Periodontal and cardiovascular therapies modify specialized pro-resolving lipid mediator (sPRLM) (LPXA4, PD1, RvE1, RvD1, and MaR1)-mediated pathway: the first pilot clinical study.
Abstract
OBJECTIVES
Cardiovascular disease (CVD) and periodontal disease have a common pathogenesis with inflammation and resolution steps. Although the relationships among periodontal disease, CVD, and specialized pro- resolving lipid mediator (sPRLM)s are well known, there is no study about the combined effects of cardiovascular and periodontal treatments on sPRLM levels. It was aimed to evaluate the effects of periodontal and cardiovascular therapies on sPRLMs (lipoxin A4, protectin (PD)1, resolvin (Rv) E1, RvD1, and maresin (MaR)1) in patients with CVD and periodontal disease.
METHODS
This observational study consisted of fifty-five patients with CVD and mild or moderate periodontitis. The clinical periodontal parameters (plaque index, gingival index, probing pocket depth, percentage of bleeding on probing, and clinical attachment level) and blood and unstimulated total saliva samples were obtained at baseline, at 3 months (following only cardiovascular therapy), and at 6 months (following cardiovascular and periodontal therapies). The blood count and serum levels of cardiometabolic biomarkers (white blood cell, neutrophil/lymphocyte, serum total cholesterol (TC), triglyceride, and low and high-density lipoprotein (HDL) levels) were evaluated. sPRLMs were evaluated by ELISA.
RESULTS
There were significant decreases in body mass index, clinical periodontal parameters, WBC, LDL, PD1, and RvD1 at 6 months compared to baseline. The decreases in TC/HDL, RvE1, and MaR1 levels were significant at 3 and 6 months compared to baseline (p < 0.05).
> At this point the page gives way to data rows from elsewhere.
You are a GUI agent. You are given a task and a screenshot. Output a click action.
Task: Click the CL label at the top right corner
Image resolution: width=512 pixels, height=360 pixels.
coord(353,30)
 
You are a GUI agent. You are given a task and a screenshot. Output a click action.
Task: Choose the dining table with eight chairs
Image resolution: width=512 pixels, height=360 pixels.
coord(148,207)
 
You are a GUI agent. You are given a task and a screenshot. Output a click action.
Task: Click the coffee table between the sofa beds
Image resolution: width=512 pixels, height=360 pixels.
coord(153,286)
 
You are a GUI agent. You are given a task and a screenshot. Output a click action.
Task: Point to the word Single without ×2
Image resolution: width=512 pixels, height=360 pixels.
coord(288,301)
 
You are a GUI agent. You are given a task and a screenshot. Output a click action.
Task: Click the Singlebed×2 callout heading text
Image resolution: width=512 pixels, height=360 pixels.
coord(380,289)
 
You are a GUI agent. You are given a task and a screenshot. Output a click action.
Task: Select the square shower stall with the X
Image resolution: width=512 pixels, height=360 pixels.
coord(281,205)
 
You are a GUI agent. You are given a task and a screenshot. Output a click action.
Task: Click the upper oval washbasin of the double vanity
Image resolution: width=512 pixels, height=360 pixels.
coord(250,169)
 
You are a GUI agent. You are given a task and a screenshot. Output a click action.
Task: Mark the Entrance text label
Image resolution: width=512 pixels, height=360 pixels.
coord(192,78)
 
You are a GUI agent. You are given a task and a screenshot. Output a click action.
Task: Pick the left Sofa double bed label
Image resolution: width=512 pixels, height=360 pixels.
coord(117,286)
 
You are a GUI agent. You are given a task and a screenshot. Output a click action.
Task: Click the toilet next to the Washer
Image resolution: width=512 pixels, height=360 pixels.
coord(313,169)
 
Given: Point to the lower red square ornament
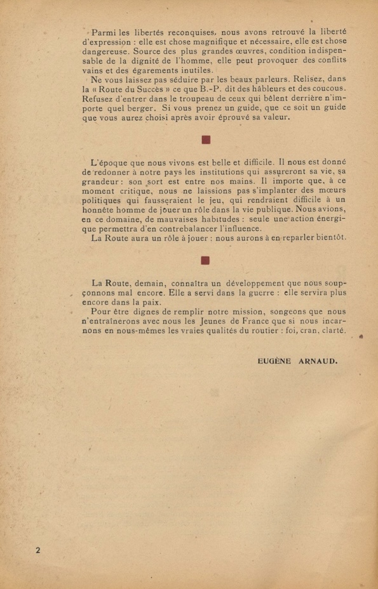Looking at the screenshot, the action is (205, 260).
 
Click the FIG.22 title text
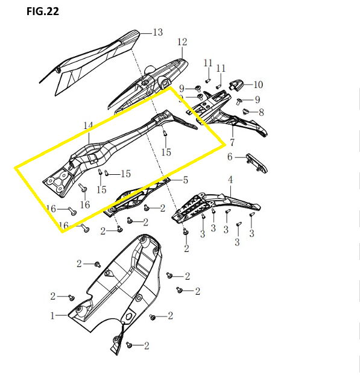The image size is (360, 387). click(43, 11)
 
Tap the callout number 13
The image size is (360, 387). click(158, 33)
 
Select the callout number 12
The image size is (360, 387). click(182, 42)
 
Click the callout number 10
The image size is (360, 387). click(258, 84)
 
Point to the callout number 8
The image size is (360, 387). click(261, 112)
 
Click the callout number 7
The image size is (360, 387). click(232, 142)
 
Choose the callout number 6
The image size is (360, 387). click(230, 157)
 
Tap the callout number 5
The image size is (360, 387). click(186, 180)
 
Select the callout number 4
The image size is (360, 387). click(230, 180)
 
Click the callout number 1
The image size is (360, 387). click(52, 316)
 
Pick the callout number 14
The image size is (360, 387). click(88, 125)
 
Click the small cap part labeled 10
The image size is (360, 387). click(236, 85)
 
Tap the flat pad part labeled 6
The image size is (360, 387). click(256, 163)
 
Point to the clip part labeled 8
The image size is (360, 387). click(245, 112)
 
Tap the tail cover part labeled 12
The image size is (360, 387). click(148, 84)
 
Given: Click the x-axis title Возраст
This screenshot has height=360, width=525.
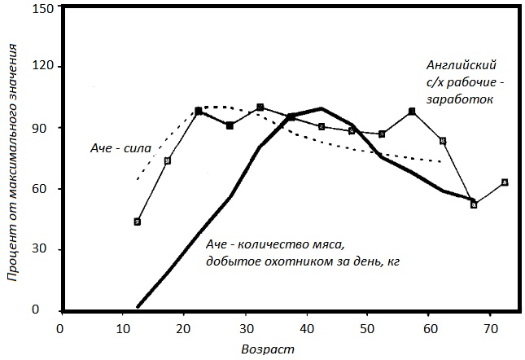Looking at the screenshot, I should click(x=267, y=349).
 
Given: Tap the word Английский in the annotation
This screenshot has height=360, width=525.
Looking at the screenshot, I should click(x=461, y=64).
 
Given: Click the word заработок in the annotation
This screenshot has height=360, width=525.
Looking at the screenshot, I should click(x=465, y=99).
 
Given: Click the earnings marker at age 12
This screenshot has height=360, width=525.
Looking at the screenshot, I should click(x=138, y=222).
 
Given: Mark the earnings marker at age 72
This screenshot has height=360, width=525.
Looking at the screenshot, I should click(x=505, y=182).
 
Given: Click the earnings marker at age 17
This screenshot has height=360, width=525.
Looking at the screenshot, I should click(x=168, y=160).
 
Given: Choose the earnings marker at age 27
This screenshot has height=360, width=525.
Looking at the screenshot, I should click(x=230, y=125).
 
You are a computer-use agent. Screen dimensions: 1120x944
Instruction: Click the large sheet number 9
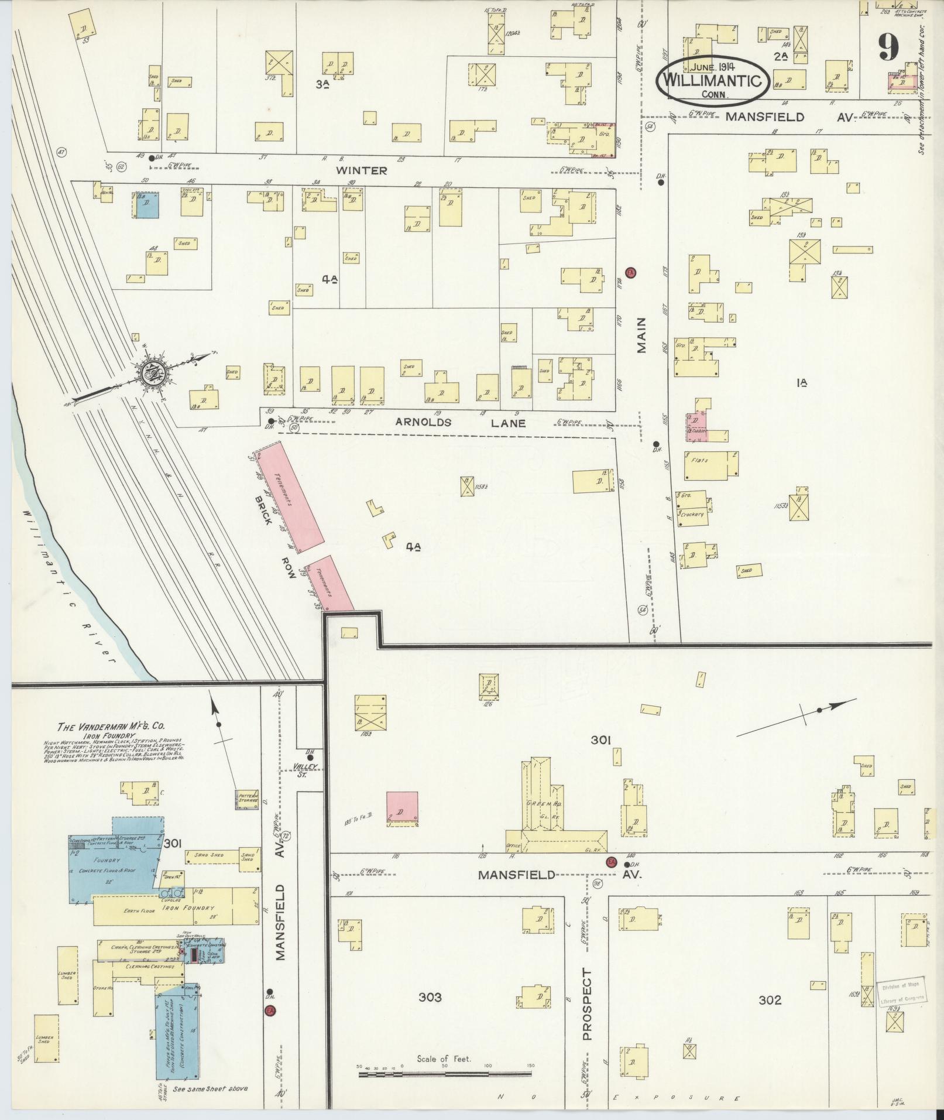[x=888, y=47]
CONCLUSION(S): The combination of cardiovascular and periodontal treatments leads to significant reductions in clinical periodontal and cardiometabolic parameters and sPRLMs.
CLINICAL RELEVANCE
Our report, which is the first in their field, suggested that cardiovascular and periodontal therapies provide an important contribution via decreasing the periodontal and atherosclerotic inflammation modulating sPRLMs. This finding will be a big step toward increasing the quality of life in these patients by drawing attention to importance of public health associated with oral hygiene, periodontal health, and systemic phase of periodontal treatment.